Irritiert zog Franzi die Augenbraue hoch. „Erreichen können? Ja, wohnen Sie net mit Ihrer Verlobten zusammen?“

„Nein, leider noch nicht. Ihre Wohnung ist zu klein, meine auch und darum sehen wir uns momentan nach was Geeignetem um, verstehen Sie? Damit wir uns gemeinsam was aufbauen können.“ Wiebert nestelte weiter an seiner Kette herum.

Franzi hoffte, dass diese dem Geruckel standhielt. „Also, wo genau arbeitet jetzt die Frau Liebinger?“

„Ach so, ja … Entschuldigung, das hatten Sie ja vorhin schon gefragt. Ich bin nur so durcheinander!“

Franzi nickte verständnisvoll und lächelte ihn freundlich an. Sie hatte schon oft erlebt, dass Menschen in Ausnahmesituationen kaum einen klaren Gedanken fassen konnten. „Basst scho, Herr Wiebert. Also nomml, wo arbeitet Ihre Sarah?“

„Beim Augsburger Kurier“, antwortete Herr Wiebert. „Sie ist Journalistin.“

„Haben Sie dort schon nachgefragt, ob Ihre Verlobte heute erschienen ist?“

„Natürlich!“, antwortete Herr Wiebert aufgebracht. „Ich hab gleich heute früh dort angerufen, aber die wollten mir einfach keine Auskunft geben!“ Empört schnaubte er durch die Nase.

„Sie müssen scho verschtehn, Herr Wiebert, dass man heutzutag net jede Auskunft übers Telefon kriegen kann. Der Datenschutz, Sie verschtehn?“

Kraftlos ließ Anton Wiebert die Schultern fallen. „Aber wie soll ich denn sonst rauskriegen, ob die Sarah vielleicht doch in der Arbeit ist?“

„Herr Wiebert“, sagte Franzi freundlich, „für eine Vermisstenanzeige isch es sowieso no zu früh. Was halten’S denn davon, wenn mer einfach no den heutigen Tag abwarten und Sie kommen morgen nomml her, falls Ihre Verlobte wirklich net auftaucht.“

Anton Wiebert wischte sich über die Augen. „Aber dann ist es sicher schon zu spät“, flüsterte er heiser.

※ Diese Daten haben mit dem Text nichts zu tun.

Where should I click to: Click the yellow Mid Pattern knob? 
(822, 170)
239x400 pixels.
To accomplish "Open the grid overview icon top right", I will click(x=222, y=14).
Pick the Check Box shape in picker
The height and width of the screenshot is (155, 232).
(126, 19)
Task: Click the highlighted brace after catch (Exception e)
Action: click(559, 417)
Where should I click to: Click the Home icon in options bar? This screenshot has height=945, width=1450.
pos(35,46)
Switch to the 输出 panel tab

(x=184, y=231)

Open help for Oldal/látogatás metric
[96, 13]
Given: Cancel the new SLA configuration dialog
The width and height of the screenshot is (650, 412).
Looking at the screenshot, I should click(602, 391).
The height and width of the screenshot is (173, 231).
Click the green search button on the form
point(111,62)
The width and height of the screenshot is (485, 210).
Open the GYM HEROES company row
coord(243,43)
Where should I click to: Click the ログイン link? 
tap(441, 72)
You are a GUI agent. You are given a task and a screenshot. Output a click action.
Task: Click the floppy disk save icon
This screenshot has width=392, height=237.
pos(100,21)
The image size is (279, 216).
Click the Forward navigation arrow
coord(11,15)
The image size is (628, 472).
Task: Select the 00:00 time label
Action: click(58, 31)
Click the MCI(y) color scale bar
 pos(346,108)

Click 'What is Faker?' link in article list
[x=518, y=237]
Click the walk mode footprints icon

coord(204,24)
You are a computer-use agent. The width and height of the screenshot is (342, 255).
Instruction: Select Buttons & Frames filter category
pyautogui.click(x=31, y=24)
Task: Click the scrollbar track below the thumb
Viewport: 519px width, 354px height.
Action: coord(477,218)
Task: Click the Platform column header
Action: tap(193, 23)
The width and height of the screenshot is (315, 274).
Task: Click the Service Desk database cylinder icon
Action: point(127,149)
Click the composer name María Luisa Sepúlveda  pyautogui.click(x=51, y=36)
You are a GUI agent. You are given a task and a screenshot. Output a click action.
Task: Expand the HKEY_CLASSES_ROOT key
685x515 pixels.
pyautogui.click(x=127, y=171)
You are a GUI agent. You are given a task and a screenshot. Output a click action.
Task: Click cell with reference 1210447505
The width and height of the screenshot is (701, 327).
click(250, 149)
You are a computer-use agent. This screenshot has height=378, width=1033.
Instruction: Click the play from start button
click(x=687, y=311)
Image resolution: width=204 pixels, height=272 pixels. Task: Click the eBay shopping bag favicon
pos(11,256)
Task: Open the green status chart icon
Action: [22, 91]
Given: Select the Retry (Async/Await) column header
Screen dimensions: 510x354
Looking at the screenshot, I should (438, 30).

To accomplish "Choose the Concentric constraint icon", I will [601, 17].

„Aber woher denn?“ Franzi suchte seinen Blick und lächelte ihn aufmunternd an. „Wahrscheinlich isch Ihrer Sarah bloß was dazwischengekommen und sie isch zurzeit putzmunter in der Arbeit.“

„Warum konnte ich sie dann gestern die ganze Zeit nicht auf dem Handy erreichen?“

„Akku leer?“

Anton Wiebert schwieg eine Weile bedrückt. Dann sah er auf. „Frau Kommissarin, ich hab da ein ganz mieses Gefühl.“

„Es isch ja au völlig normal, dass Sie beunruhigt sind, Herr Wiebert“, sagte Franzi beschwichtigend. „Aber in den allermeisten Fällen steckt ’ne völlig harmlose Erklärung dahinter, wenn man ’ne Person net erreichen kann. Mal spinnt der Akku, mal ein spontanes Treffen mit jemandem, den man schon lange net mehr g’sehen hat … Es gibt unzählige Gründe, warum ma jemanden a mal ’ne Zeitlang net erreichen kann.“

„Meinen Sie?“

Franzi nickte bestimmt. „Ja, mein i. Jetzt gehn’S nach Hause und versuchen’S weiterhin, Ihre Verlobte zu erreichen, ja?“

Sie erhob sich und wartete, bis Anton Wiebert ebenfalls aufstand, bevor sie ihm die Hand reichte.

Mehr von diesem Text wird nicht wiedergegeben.